Switch to Threaded View
MapReduce, mail # user - Re: GroupingComparator


Copy link to this message
-
Re: GroupingComparator
Alberto Cordioli 2012-10-15, 20:39
Hi Dave,

thanks for your reply. Now it's more clear; in fact the code that I
wrote is inspired to the old api, where the behavior is another.
So, how can I achieve the same behavior as the old api? I need the
second field of the first key object to stay the same among the
iterations, in order to compare it with other objects. Do I have to
clone the object?
Thanks.

On 15 October 2012 21:27, Dave Beech <[EMAIL PROTECTED]> wrote:
> Hi Alberto
>
> The iterator you are looping over in your reduce method isn't a
> self-contained list of values. What's actually happening is that
> you're iterating through *part* of the sorted key/value set that was
> sent to that reduce node, and it is the grouping comparator that
> decides when to break that loop and call reduce again on the next key.
>
> Moreover, the "key" object is re-used.

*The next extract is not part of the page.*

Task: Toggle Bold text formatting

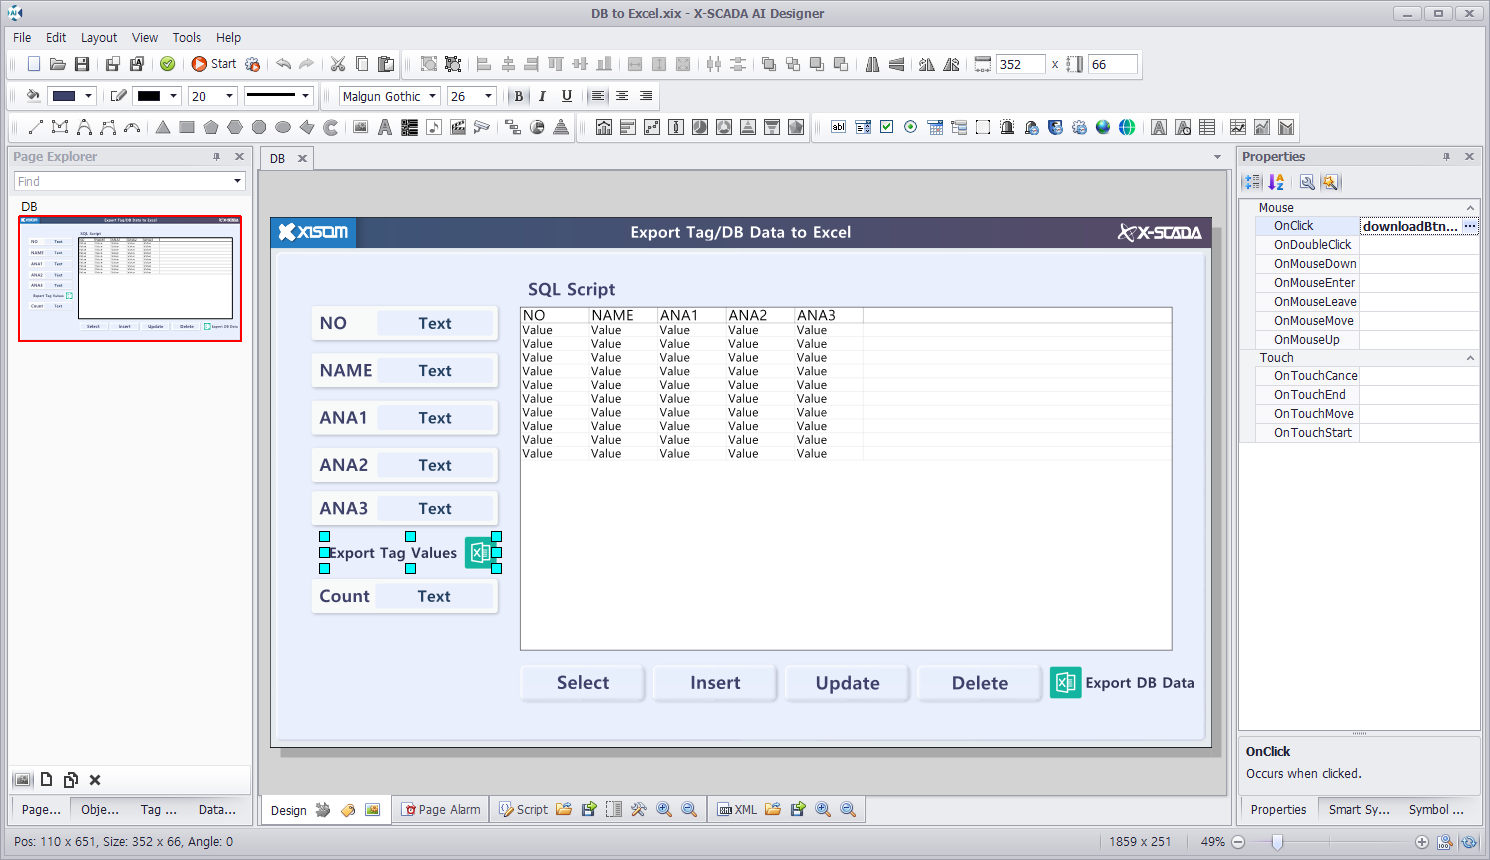Action: coord(518,96)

So, as you're iterating through
> the values, what's actually happening is this pointer to the
> associated key data moves with it - and you're seeing it change.
>
> This only happens in the new "mapreduce" API - in the older "mapred"
> API you get the first key, and it appears to stay the same during the
> loop.
>
> It's sometimes useful behaviour, but it's confusing how the two APIs
> don't act the same.
>
> Hope that helps,
> Dave
>
> On 15 October 2012 20:11, Alberto Cordioli <[EMAIL PROTECTED]> wrote:
>> Hi all,
>>
>> a very strange thing is happening with my hadoop program.
>> My map simply emits tuples with a custom object as key (which
>> implement WritableComparable).
>> The object is made of 2 fields, and I implement my partitioner and
>> groupingclass in such a way that only the first field is taken into
>> account.
>> The second field is just a tag and could be 1 or 2.
>>
>> This is the reducer's snippet:
>>
>> tag = key.getSecondField();
>> Iterator it1 = values.iterator();
>> while(it1.hasNext()){
>>         it1.next();
>>         collector.emit(new Text("dummy"), tag);
>> }
>>
>> I would expect in my output all the lines with:
>> dummy       1
>> ...
>> dummy       1
>>
>> but actually the value of tag changes in time and I obtain this type of output:
>>
>> dummy    1
>> ...
>> dummy    1
>> dummy    2
>> ...
>> dummy    2
>>
>>
>> Someone could explain me way, please?
>>
>>
>> Thanks.
>>
>>
>>
>>
>>
>> --
>> Alberto Cordioli

--
Alberto Cordioli